WORK REQUEST: Using the data below, return the stretch from the line that contains "Accept [button] (210, 780)" through the line that contains "888.225.9775 (211, 2173)", both included, exactly as it stands and nothing beyond it.

AVAILABLE DATA:
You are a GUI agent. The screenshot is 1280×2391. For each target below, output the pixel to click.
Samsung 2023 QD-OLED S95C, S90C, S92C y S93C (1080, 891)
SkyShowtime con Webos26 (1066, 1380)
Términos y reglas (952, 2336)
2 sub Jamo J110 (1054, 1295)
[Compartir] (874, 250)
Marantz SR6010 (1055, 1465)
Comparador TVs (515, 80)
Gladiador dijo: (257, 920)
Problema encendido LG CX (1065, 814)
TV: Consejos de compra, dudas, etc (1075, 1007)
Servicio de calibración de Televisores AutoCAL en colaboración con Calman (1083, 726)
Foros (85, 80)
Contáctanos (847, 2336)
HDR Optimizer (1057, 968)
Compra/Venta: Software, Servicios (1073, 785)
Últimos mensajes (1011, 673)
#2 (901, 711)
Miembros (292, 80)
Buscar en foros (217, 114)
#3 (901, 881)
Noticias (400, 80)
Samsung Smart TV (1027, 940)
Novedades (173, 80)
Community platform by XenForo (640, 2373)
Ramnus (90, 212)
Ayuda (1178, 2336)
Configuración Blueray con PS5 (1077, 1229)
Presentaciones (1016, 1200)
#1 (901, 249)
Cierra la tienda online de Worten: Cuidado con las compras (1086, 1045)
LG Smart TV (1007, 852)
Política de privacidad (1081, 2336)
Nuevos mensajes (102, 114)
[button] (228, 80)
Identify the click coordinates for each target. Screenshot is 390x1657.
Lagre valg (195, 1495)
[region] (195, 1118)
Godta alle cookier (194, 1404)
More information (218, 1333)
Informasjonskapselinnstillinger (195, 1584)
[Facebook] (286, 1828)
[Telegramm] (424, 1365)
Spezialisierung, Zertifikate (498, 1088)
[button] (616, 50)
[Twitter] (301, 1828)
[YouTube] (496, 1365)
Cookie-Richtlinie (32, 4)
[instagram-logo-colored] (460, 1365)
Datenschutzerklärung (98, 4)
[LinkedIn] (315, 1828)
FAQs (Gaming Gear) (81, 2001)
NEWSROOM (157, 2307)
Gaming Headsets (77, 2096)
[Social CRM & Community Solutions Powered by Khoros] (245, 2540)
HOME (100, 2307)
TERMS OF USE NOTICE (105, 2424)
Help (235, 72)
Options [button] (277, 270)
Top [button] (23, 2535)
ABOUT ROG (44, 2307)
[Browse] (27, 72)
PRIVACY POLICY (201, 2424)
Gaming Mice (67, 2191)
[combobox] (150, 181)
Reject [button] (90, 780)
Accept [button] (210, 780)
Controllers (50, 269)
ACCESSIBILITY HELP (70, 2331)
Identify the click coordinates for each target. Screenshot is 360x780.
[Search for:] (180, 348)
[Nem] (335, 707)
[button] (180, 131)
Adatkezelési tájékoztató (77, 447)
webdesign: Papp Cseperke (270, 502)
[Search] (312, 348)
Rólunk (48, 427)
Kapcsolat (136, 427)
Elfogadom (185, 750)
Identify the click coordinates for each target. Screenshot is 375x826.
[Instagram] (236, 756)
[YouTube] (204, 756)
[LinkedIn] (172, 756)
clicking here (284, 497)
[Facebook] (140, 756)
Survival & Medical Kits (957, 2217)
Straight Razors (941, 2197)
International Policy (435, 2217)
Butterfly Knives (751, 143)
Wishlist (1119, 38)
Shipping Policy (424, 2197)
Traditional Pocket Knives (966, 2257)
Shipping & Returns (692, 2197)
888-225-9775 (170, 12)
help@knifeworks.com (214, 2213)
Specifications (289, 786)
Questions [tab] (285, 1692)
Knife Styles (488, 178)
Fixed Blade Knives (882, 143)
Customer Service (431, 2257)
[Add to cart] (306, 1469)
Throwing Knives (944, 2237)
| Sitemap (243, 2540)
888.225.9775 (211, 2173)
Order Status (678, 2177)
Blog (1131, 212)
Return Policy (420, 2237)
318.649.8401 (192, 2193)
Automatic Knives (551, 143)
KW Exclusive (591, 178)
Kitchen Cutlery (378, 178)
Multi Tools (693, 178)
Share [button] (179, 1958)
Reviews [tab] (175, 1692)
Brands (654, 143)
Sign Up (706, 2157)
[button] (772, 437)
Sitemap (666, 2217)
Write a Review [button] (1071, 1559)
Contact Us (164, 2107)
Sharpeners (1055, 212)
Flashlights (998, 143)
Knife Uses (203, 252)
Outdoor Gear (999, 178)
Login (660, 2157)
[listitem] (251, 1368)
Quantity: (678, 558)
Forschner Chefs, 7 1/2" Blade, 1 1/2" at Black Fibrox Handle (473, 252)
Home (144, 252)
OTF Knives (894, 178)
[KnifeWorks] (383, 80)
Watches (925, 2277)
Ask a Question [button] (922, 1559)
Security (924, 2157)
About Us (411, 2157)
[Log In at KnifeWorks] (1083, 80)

EXERCISE RESULT:
Accept [button] (210, 780)
Controllers (50, 269)
ACCESSIBILITY HELP (70, 2331)
Identify the click coordinates for each target. Screenshot is 360x780.
[Search for:] (180, 348)
[Nem] (335, 707)
[button] (180, 131)
Adatkezelési tájékoztató (77, 447)
webdesign: Papp Cseperke (270, 502)
[Search] (312, 348)
Rólunk (48, 427)
Kapcsolat (136, 427)
Elfogadom (185, 750)
Identify the click coordinates for each target. Screenshot is 375x826.
[Instagram] (236, 756)
[YouTube] (204, 756)
[LinkedIn] (172, 756)
clicking here (284, 497)
[Facebook] (140, 756)
Survival & Medical Kits (957, 2217)
Straight Razors (941, 2197)
International Policy (435, 2217)
Butterfly Knives (751, 143)
Wishlist (1119, 38)
Shipping Policy (424, 2197)
Traditional Pocket Knives (966, 2257)
Shipping & Returns (692, 2197)
888-225-9775 (170, 12)
help@knifeworks.com (214, 2213)
Specifications (289, 786)
Questions [tab] (285, 1692)
Knife Styles (488, 178)
Fixed Blade Knives (882, 143)
Customer Service (431, 2257)
[Add to cart] (306, 1469)
Throwing Knives (944, 2237)
| Sitemap (243, 2540)
888.225.9775 (211, 2173)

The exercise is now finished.